DNS traffic stops
-
Hello Everyone,
I am having issues with DNS randomly stopping. When DNS stops, everything else still works. As far as I can tell ONLY DNS is impacted.
When I say DNS stops, I mean no hosts from behind the pfsense are able to resolve anything even if using anything other than the pfSense itself (i.e. ISP DNS).
I can still ping stuff/load websites by IP.
The fix is to reboot the entire system, multiple times. Then it will come up and allow nslookups.
The only thing that's changed recently is I've connected a remote branch office by IPSEC back to this site (so the total IPSEC tunnel count went from 2 to 3). Not sure if related.
What could this be?
-
Also thought that I'd add that I have a somewhat complicated NAT setup, which I am working on resolving but haven't been able to as yet.
Network diagram is attached.
-
Really? Why in the world would anyone set it up like that? And you want these devices to be able to talk to each other?
Why do you nat from internet to 192.168.1. And then nat again to 10 networks?
Not sure if 1.0/24 is suppose to be your host address or your network - if network then why do you have other adsl routers showing 192.168.1.10/24 and 1.20/24 ??
I assume the routers in the diagram are pfsense boxes? And you then run ipsec site to site between them?

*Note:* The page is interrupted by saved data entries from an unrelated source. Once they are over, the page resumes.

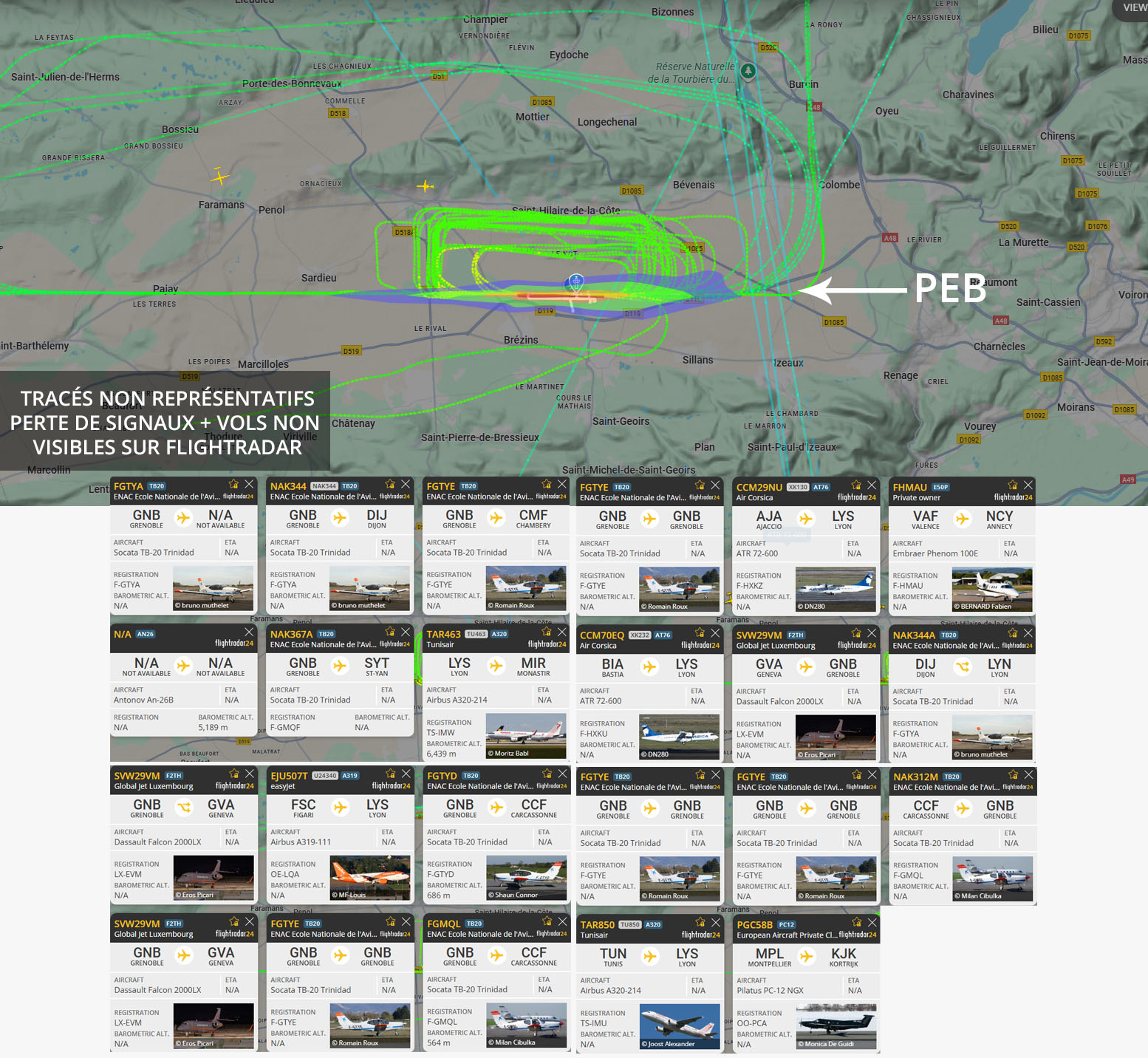Close the TAR463 Tunisair flight card
The width and height of the screenshot is (1148, 1058).
click(562, 632)
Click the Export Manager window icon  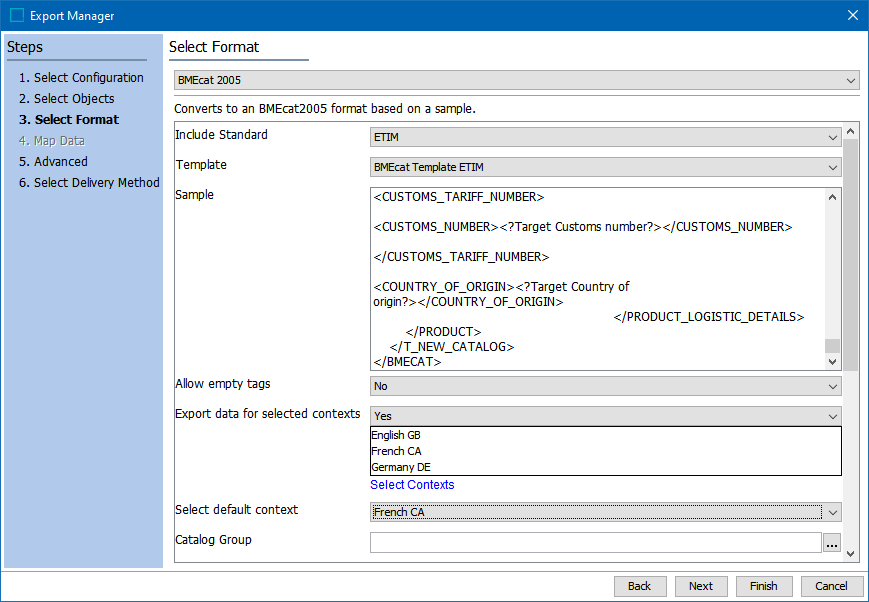pyautogui.click(x=16, y=15)
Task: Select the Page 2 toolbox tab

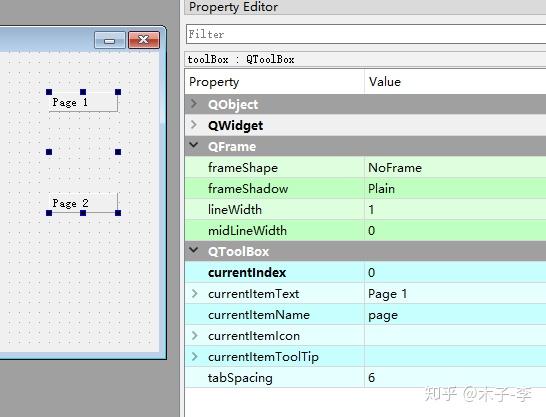Action: [83, 203]
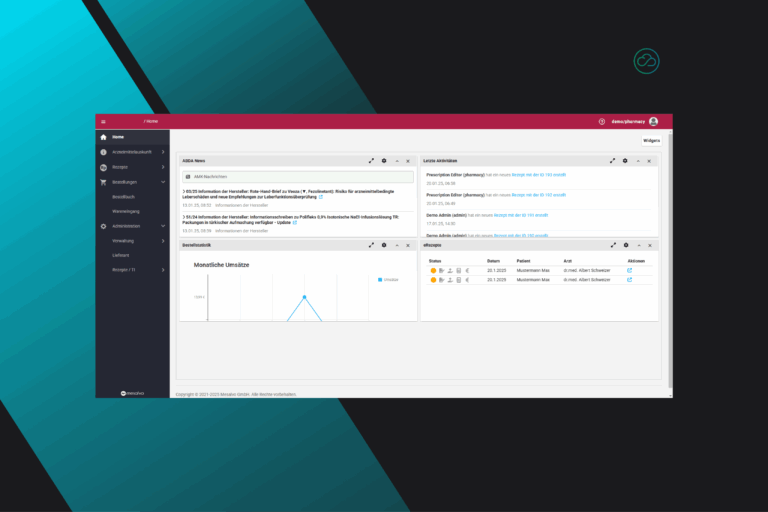Select Home in the sidebar
Image resolution: width=768 pixels, height=512 pixels.
[x=118, y=136]
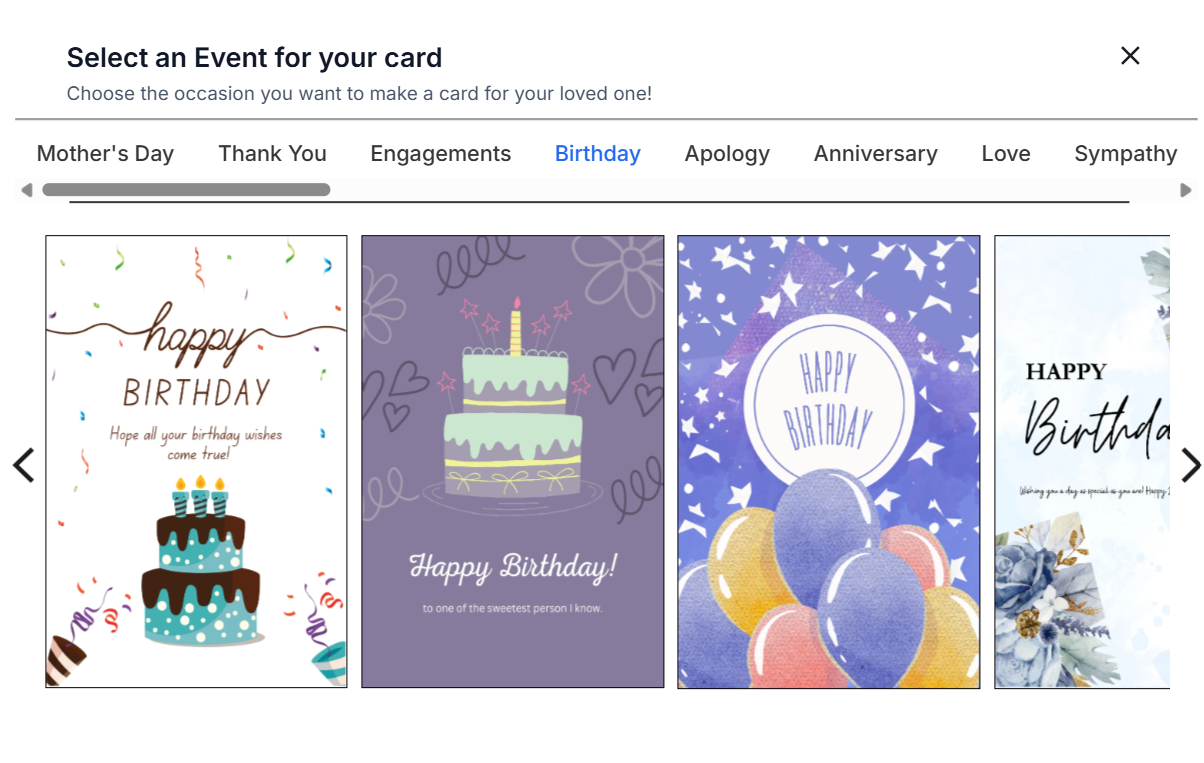The image size is (1204, 763).
Task: Click the next cards right chevron
Action: click(x=1190, y=465)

You say you reboot to fix the issue - what do you fix, and what are you using for dns? So client say on 10.1.2.0/24 – what does he point to for dns, pfsense as forwarder - what does pfsense forward? And what is the client asking for? Something the forwarder is suppose to lookup or something pfsense has in his host file/host overrides?
-
I can't help but wonder, do you have the modems set as routers as well? Are they capable of bridge mode? Something looks very strange here.